### Exercise requirements
Find the line with "Open the Forum chat icon in left screen" in the entries below, then reproduce it and every line after it down to and including the line with "Given: Open Birthe", exactly.

### Recorded data
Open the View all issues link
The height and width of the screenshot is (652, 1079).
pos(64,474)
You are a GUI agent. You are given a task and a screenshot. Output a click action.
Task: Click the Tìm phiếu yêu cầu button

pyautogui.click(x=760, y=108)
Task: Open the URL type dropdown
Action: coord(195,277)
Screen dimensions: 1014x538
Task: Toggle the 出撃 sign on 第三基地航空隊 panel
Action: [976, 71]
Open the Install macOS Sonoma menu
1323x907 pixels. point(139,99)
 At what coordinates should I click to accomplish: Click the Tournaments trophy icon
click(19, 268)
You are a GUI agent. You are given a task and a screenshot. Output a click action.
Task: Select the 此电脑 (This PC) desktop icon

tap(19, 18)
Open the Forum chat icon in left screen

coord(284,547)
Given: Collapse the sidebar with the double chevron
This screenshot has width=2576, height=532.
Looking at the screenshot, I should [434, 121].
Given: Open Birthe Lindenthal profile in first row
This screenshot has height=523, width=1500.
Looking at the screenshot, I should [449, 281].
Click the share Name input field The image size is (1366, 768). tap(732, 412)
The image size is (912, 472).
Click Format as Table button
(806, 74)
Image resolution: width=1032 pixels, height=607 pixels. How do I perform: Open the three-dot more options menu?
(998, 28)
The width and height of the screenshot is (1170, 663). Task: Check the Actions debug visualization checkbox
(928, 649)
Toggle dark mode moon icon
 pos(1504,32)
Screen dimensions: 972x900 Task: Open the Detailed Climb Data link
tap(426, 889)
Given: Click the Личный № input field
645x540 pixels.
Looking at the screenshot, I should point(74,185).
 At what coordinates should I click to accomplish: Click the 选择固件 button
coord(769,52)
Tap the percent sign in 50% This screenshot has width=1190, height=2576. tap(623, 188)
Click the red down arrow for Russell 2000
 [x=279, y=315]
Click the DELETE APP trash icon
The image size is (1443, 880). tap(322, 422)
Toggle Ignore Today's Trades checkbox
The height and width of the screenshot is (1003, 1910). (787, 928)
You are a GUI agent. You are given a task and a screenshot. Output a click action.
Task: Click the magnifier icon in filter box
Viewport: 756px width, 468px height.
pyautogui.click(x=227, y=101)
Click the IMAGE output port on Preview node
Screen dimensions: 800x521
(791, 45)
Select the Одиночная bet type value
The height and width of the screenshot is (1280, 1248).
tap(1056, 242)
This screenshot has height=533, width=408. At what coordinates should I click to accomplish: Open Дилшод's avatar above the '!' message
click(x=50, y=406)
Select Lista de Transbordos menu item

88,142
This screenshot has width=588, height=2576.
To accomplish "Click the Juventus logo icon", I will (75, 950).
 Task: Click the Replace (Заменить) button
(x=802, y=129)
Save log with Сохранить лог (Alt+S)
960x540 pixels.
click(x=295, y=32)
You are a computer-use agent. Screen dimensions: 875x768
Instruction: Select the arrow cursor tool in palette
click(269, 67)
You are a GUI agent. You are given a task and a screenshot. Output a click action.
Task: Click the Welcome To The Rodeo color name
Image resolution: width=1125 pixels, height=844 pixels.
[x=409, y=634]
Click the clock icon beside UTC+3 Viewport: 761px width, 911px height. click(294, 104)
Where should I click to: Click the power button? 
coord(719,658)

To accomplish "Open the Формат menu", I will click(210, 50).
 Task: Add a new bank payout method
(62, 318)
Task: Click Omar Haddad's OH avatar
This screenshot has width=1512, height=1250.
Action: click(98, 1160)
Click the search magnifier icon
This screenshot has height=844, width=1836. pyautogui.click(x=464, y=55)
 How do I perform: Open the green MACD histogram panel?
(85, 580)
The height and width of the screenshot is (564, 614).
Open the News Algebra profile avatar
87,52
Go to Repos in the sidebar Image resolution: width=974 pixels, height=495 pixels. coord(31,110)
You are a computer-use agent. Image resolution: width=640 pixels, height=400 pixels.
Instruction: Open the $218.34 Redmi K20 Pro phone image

### Task result
Open the Forum chat icon in left screen

coord(284,547)
Given: Collapse the sidebar with the double chevron
This screenshot has width=2576, height=532.
Looking at the screenshot, I should [434, 121].
Given: Open Birthe Lindenthal profile in first row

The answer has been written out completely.